■ **Dataset**
= = = = = = =
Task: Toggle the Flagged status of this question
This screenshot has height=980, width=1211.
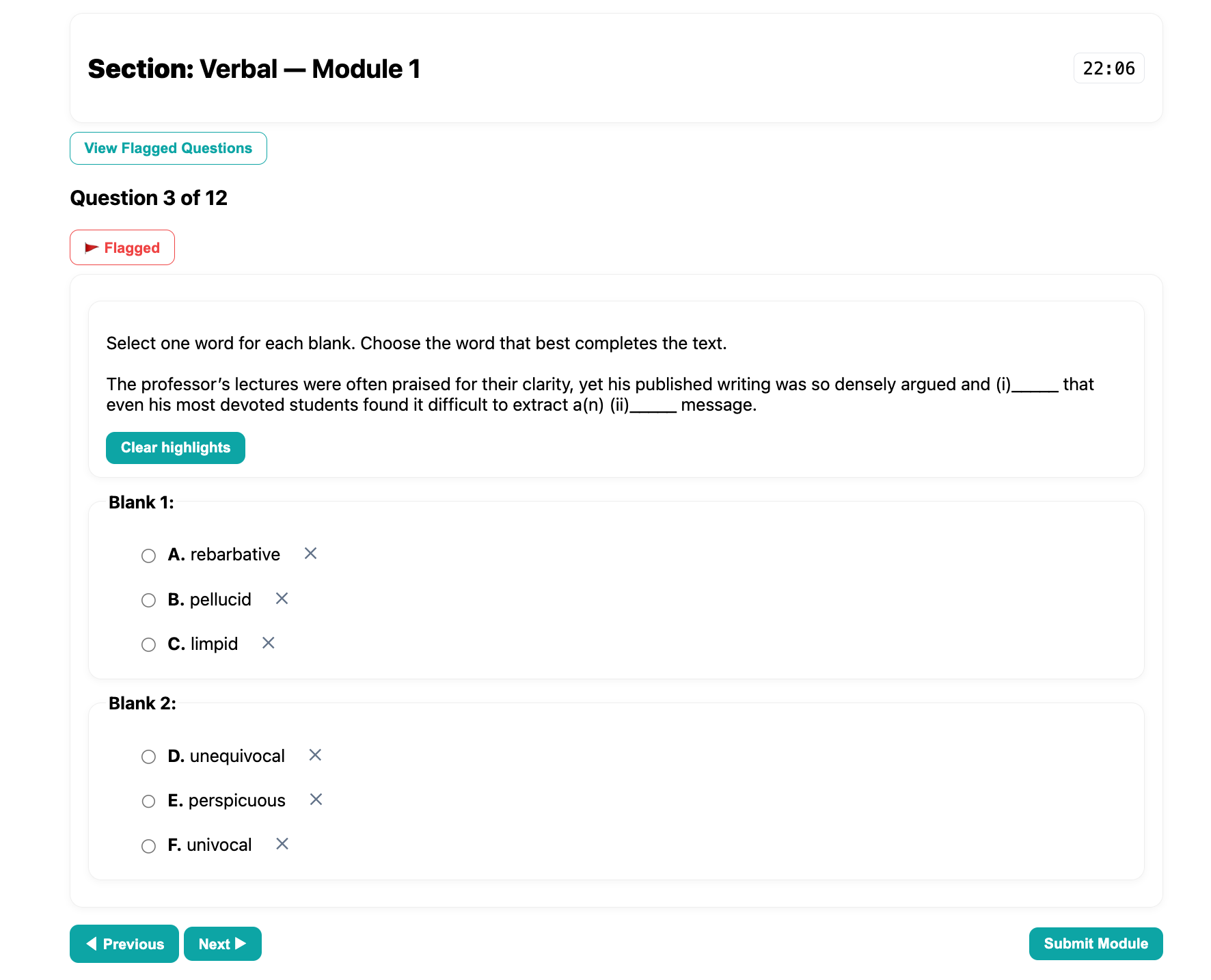Action: click(x=122, y=247)
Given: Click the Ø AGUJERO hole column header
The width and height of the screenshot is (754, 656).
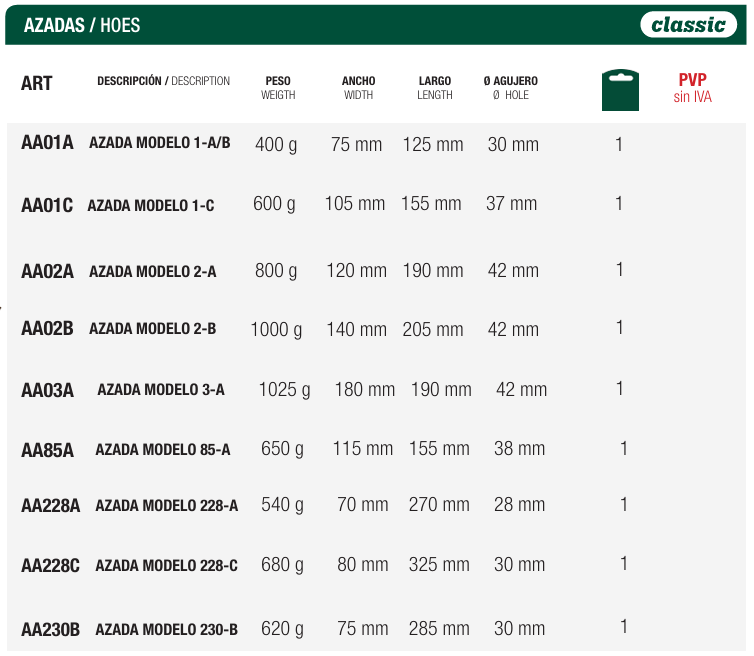Looking at the screenshot, I should point(510,88).
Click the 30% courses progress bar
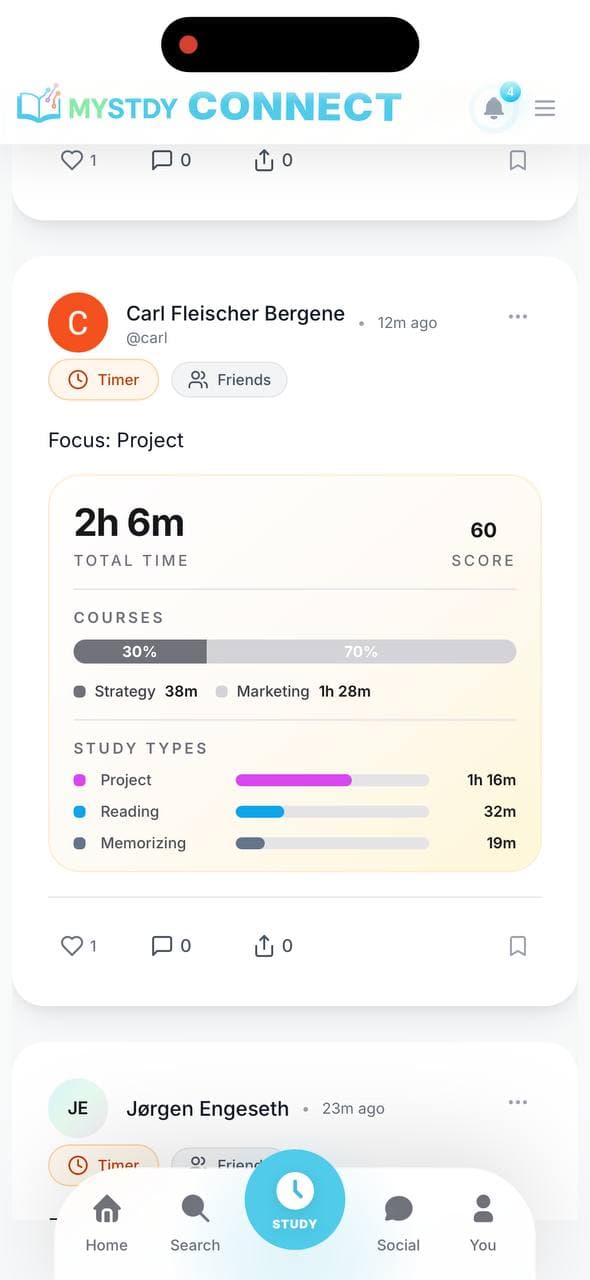 coord(139,651)
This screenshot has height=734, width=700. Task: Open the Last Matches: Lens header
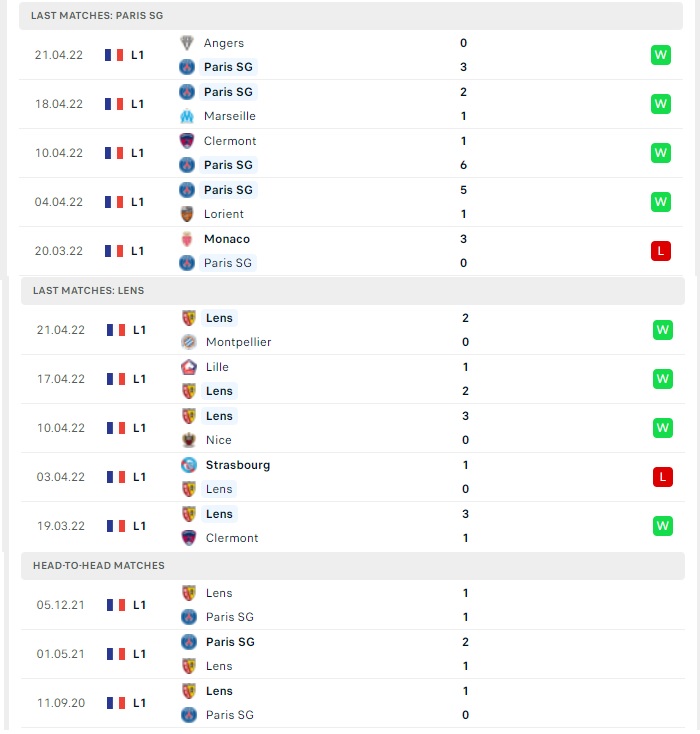[353, 291]
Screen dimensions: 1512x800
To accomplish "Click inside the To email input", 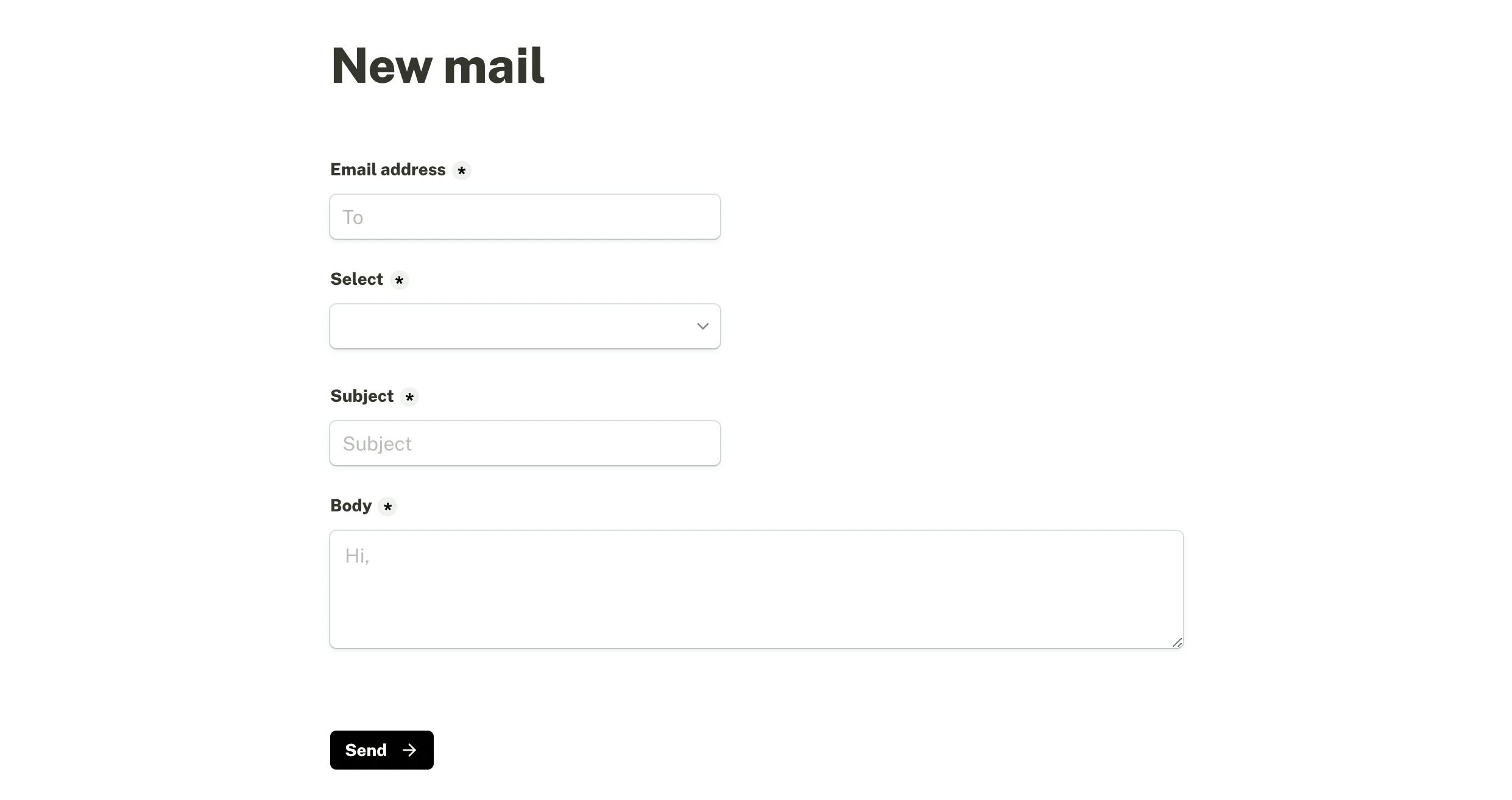I will click(525, 217).
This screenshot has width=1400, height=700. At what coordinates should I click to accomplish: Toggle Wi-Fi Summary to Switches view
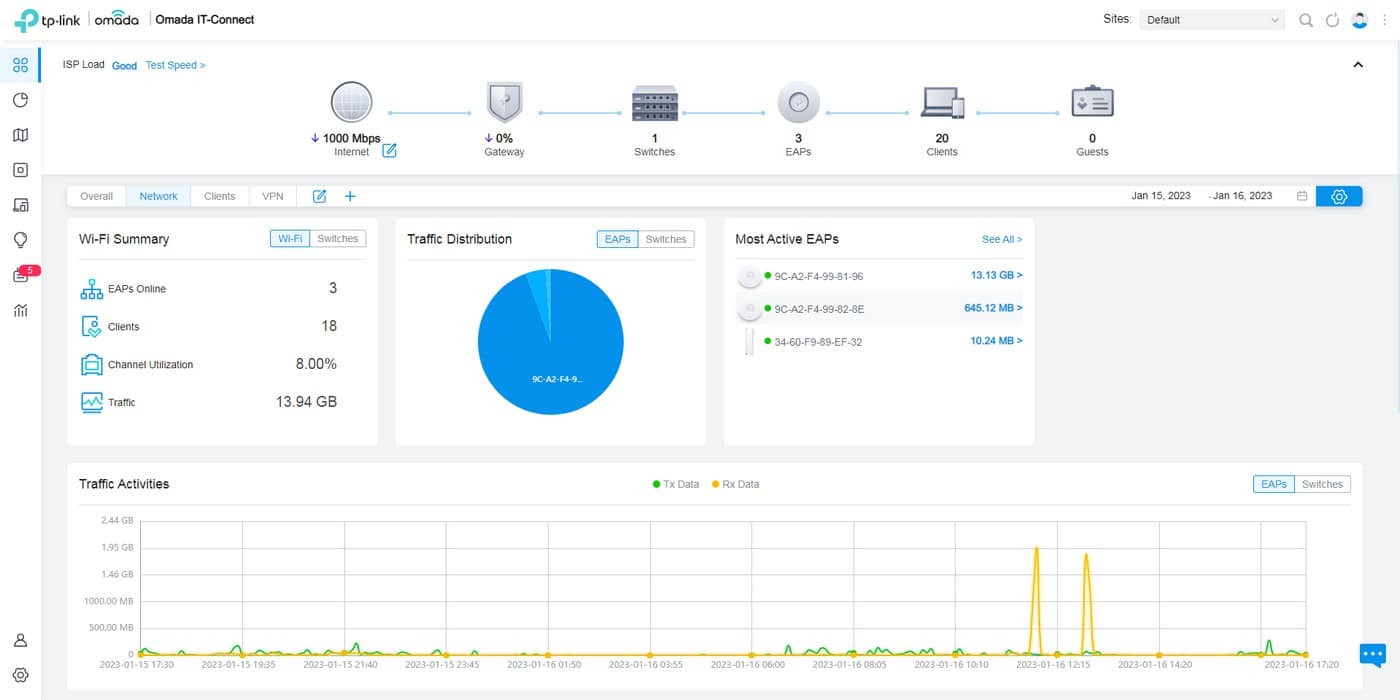337,239
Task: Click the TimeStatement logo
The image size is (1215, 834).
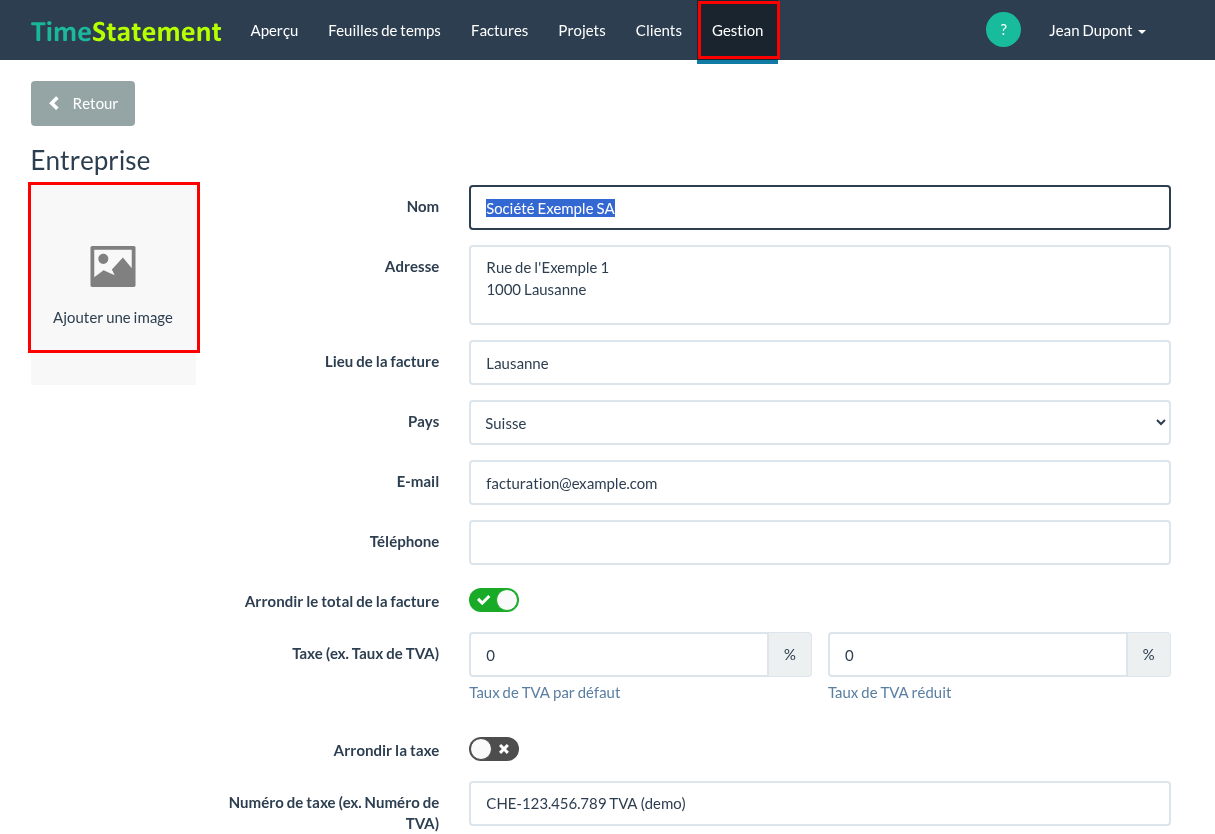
= = = = = = =
■ **What the task asks**
Each line from the line containing "This screenshot has width=1400, height=700." through the final line of the data above must be retyped exactly; nothing else, and no pictures, may appear.

■ **Response to this exercise**
This screenshot has width=1400, height=700. At what coordinates should I click to accomplish: Toggle Wi-Fi Summary to Switches view
337,239
Task: Click the TimeStatement logo
The image size is (1215, 834).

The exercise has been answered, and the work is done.